I think, but I'm not perfectly sure, that for some very uncommon data types (like including unbalanced bitfields, etc), the "alignment" can still kick in and offset something. I'm not sure. But even if (see Jens comment) If the compiler adds some alignment offsets, it will do so either inside a single data element, or at the boudary between elements, and in both cases the compiler will know about it. So, it should apply all required corrections at every [], ->, . operation, as long as it still has all the required type information (array-of-doubles). If you erase the type information and start accessing the array by "untyped" (or wrong-typed) pointers, for example:

double array[50];
char* p = (char*)array;
int size = sizeof(double);
for(i=0;i<50;++i)
    .. *(double*)(p+size) ..

then of course the compiler will not have the type information and will be unable to apply proper alignment offsets. But if you do things as above, you probably know the risks already.

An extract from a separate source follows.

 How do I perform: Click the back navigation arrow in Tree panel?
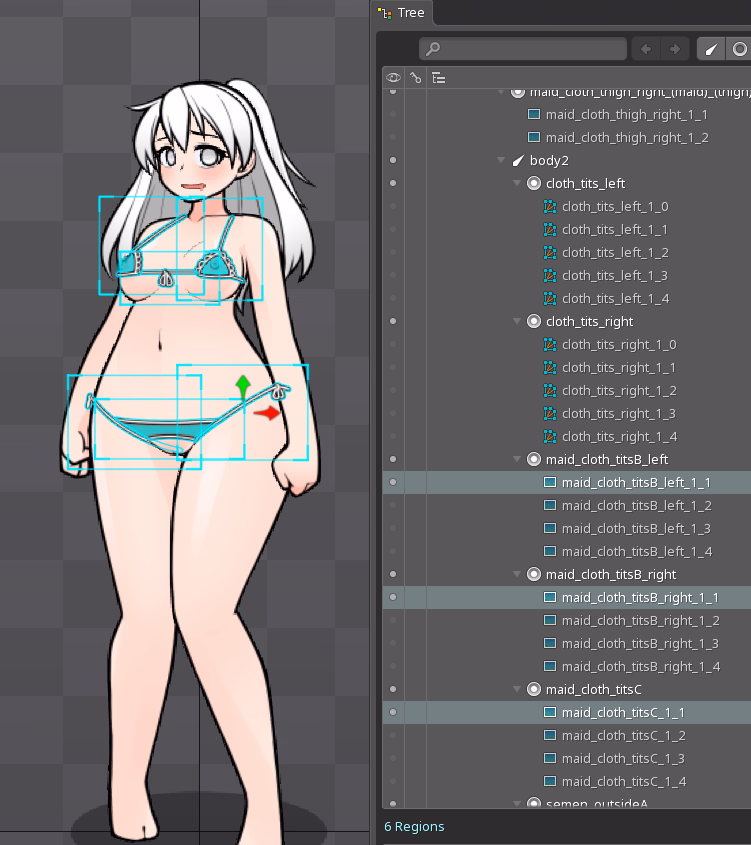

Next thing is, that there is no such thing as two-dimensional array. Neither in C nor in C++.

Array defined as double[5][2] is an array(5) of array(2) of double. CMIIW, I could swap them. Anyways, the point is that 'double' is a datatype and is an element of an higher-level 1D-array. Then, double[2] is a datatype and an element of an higher-level 1D-array, and so on.

Now, remember the 'sequential+contiguous' layout of arrays:

double            ->  DD
double[2]         -> [DD | DD]
double[5][2]      -> [ {DD:DD} | {DD:DD} | {DD:DD} | {DD:DD} | {DD:DD} ]

Since array has to be sequential and contiguous, the double[2] must layout its element as above - obvious.

However, since double[5][2] is an array, and its an array of [5] and since its elements are double[2] - it must layout its elements just in the same way. First whole element first, then second whole element, and so on.

Just like double[2] can't "split" its doubles into scattered 1-byte chunks, the double[5][2] can't split its array[2].

Answer 3

By using double a[5][2] , you are creating two dimensional array in stack which will always be a contiguous block of memory. On the other hand, if you try to create 2-D array on heap (ie using malloc), it is not guaranteed that you will get contiguous block of memory hence you might not be able traverse your allocated memory in a linear way.